The truth is, I haven’t saved the world yet. I thought by now that maybe I would have. Even worse, I still eat the same thing for breakfast every morning (Grape-Nuts), and I’m constantly running out of quarters for laundry. This wasn’t really what I had in mind two years ago when I graduated from Concordia College in Moorhead, Minn. I was thinking more noble adventure, more I just singlehandedly ended injustice in America. But maybe all those adages weren’t true: You can do anything if you set your mind to it. The world is your oyster.
In order to pursue my dream of saving the world, I joined St. Hilda’s House in New Haven, Conn. as a part of the Episcopal Service Corps , where I lived in intentional community with six other 20-somethings and worked at a homeless shelter. This meant sitting down with tenants living in the shelter and helping them write cover letters and resumes and apply for jobs. I soon realized that I had underestimated the barriers my clients faced (inadequate childcare and transportation, the lack of high school diplomas and “the right connections”), and overestimated my abilities as a 23-year-old who had every good intention, but no experience, and so much more to learn than she thought she did. So few tenants were able to find jobs, despite my help, and my hopes for saving the world were soon replaced with an understanding of my own helplessness.
Cue quarter life crisis. I was trying, but so far I was still eating Grape-Nuts every morning, and my tenants still didn’t have jobs. They still didn’t have homes. They still faced injustice based on the color of their skin and lack of resources. I was young, naive, and from a Midwestern college town where life seemed a lot less complicated. Now I was in an urban environment, and though I couldn’t ignore the poverty and injustice that surrounded me, I also couldn’t seem to do anything about it. Maybe God had a great plan for my life, and I was just too inadequate to follow it.
When I brought these fears home to my housemates, I realized that they shared them too. My housemate who also worked at a homeless shelter, visiting clients in their camps, worried that she couldn’t do anything to change the futures of men who faced long histories of mental illness and addiction. My housemate who brought meals to HIV+ clients felt helpless in the face of the loneliness and despair that often came with poor health and being homebound.
We had all failed. At first this seemed like a bad thing, but the more I thought about it, the more it seemed like a blessing. Wasn’t this the point of intentional community? We failed, but we failed together, and when we came home feeling sad and inadequate, we had someone to talk to who really understood. In the end, our failure was, I believe, one of the biggest ways we grew as a community. We learned to rely on each other.
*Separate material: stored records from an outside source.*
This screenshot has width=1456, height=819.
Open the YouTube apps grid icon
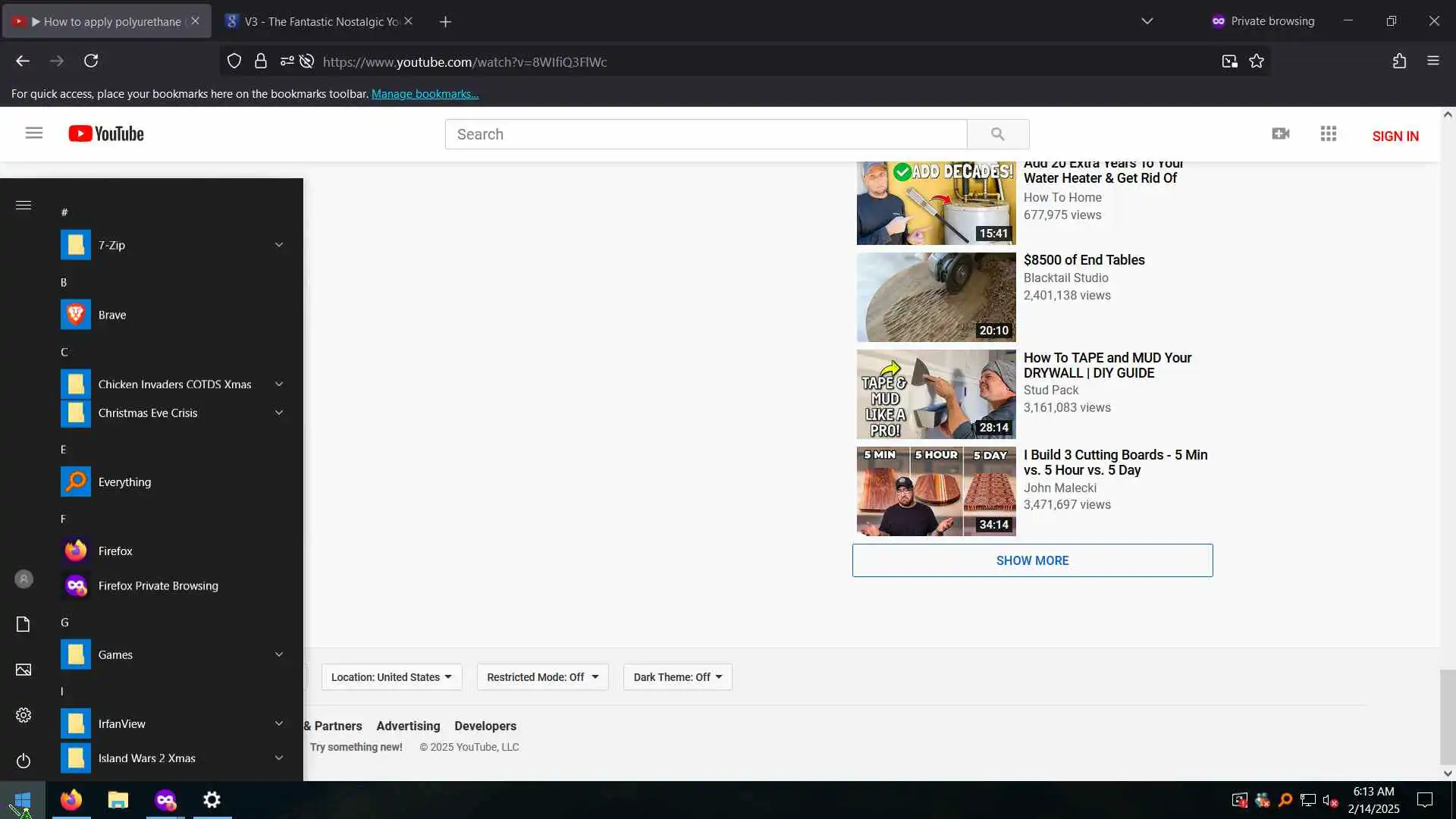pos(1328,133)
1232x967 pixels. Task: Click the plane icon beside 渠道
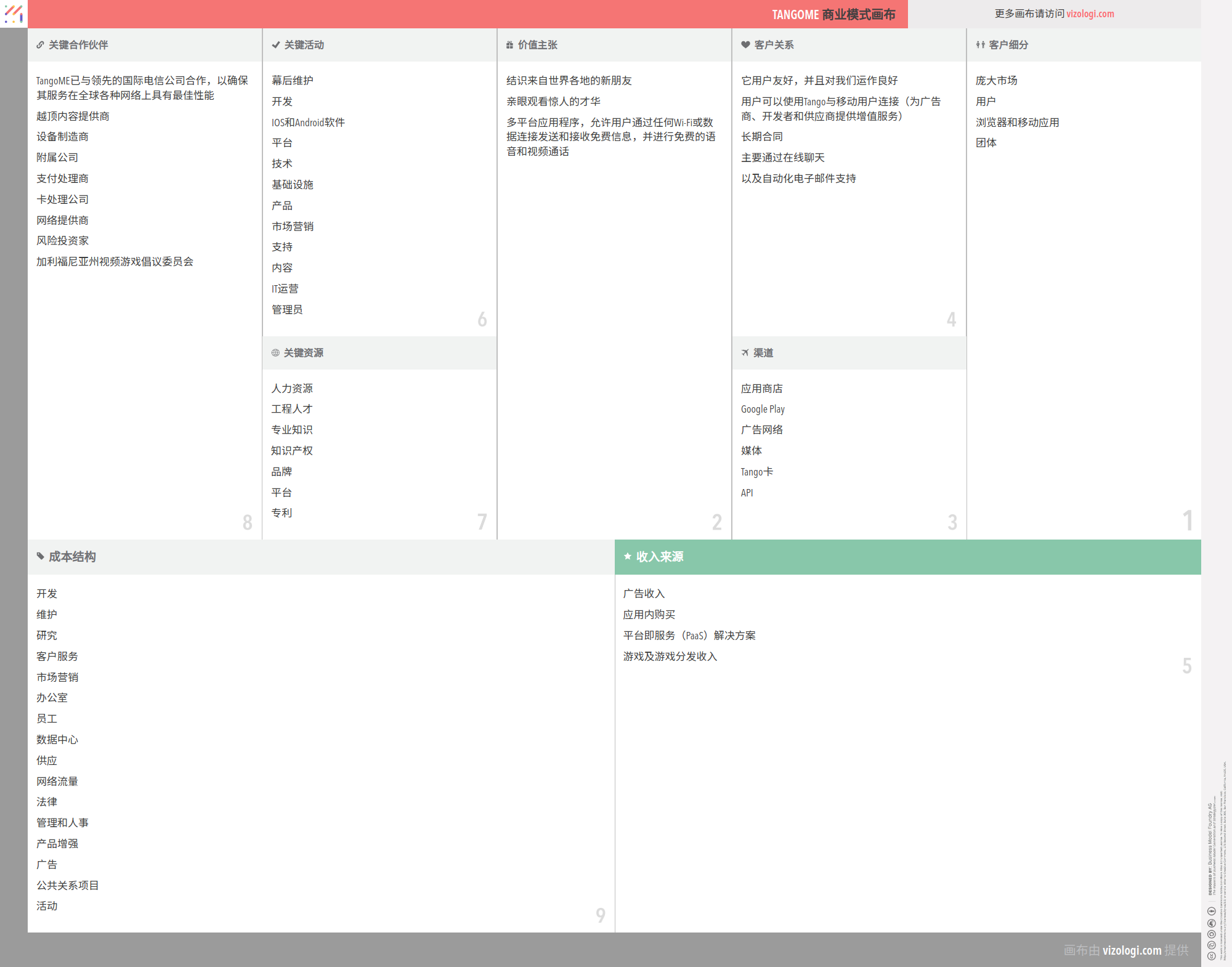pos(745,353)
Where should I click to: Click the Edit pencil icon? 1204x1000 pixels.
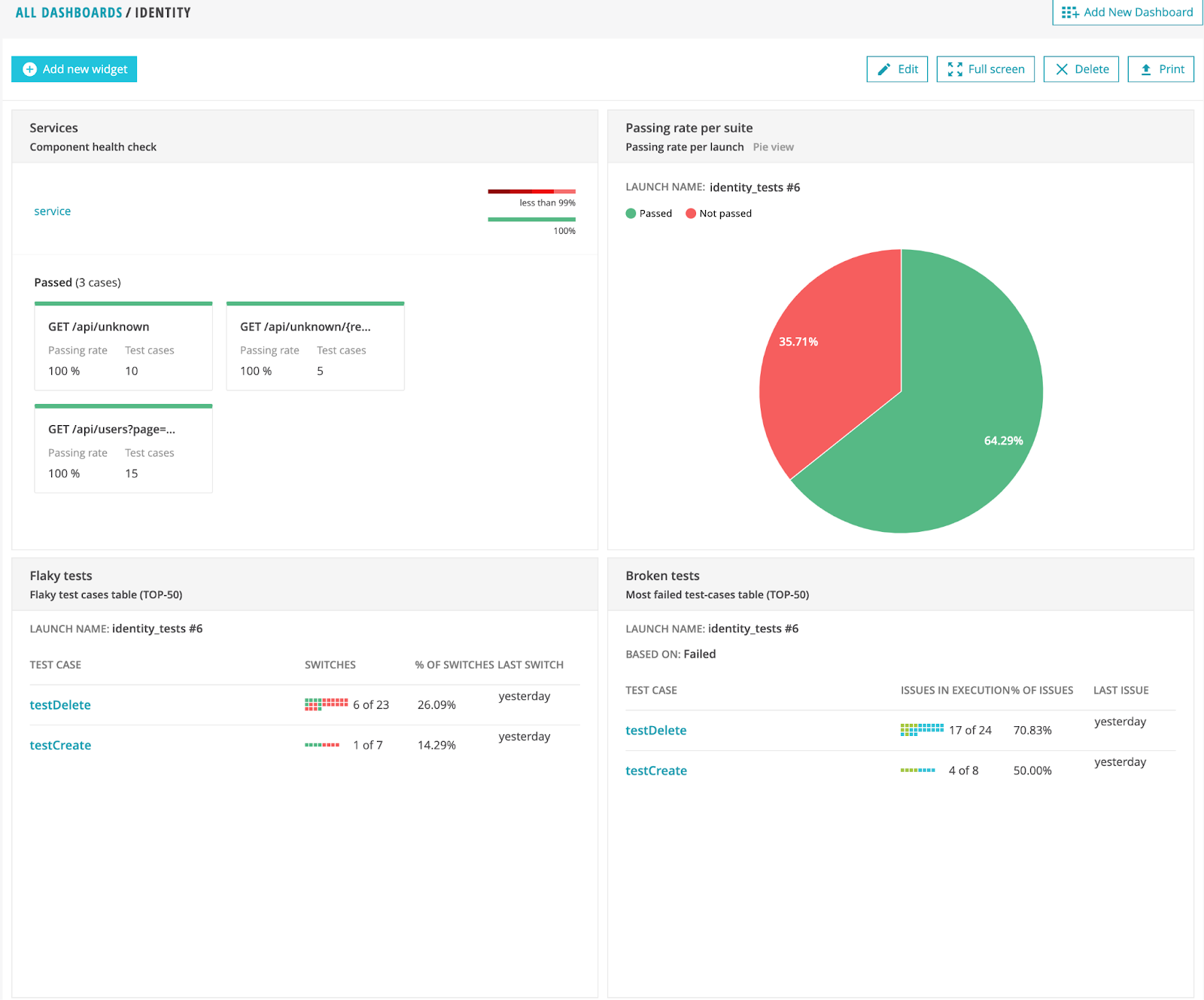click(883, 68)
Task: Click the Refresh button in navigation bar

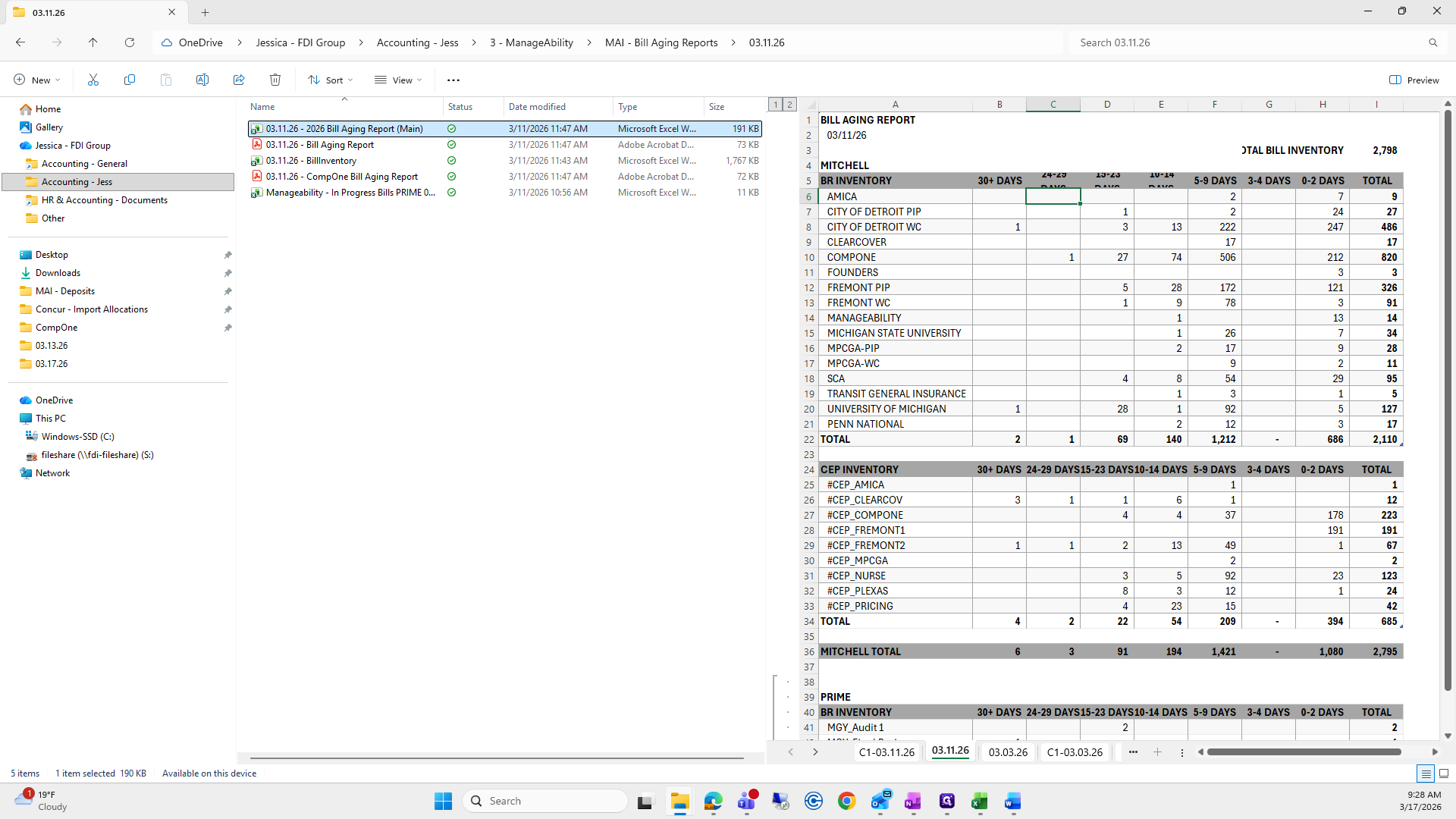Action: [x=130, y=42]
Around that time, I began to reflect back one of my favorite Bible verses, Micah 6:8: “And what does the Lord require of you? To act justly and to love mercy and to walk humbly with your God.” Yes, we were supposed to act justly, but there was no world-saving requirement in there. Maybe realizing that I couldn’t save the world was actually me doing a better job of walking humbly. Maybe acting justly and loving mercy looked a lot less like saving the world, and more like seeing people as individuals who should be showed love and kindness on a daily basis. My housemates and I were all trying to do that.
After finishing up my service corps, I can now look back and say that discovering my inability to save the world was one of the biggest blessings of that year. I am a more humble and peace-filled person with a greater understanding of what it means to be one person in a community that works for social justice. We fail often, but we don’t fail alone. I still don’t have all the answers, but for now I’m looking forward to relying more on God and other people and going through an exceptional amount of quarters and Grape-Nuts in the process.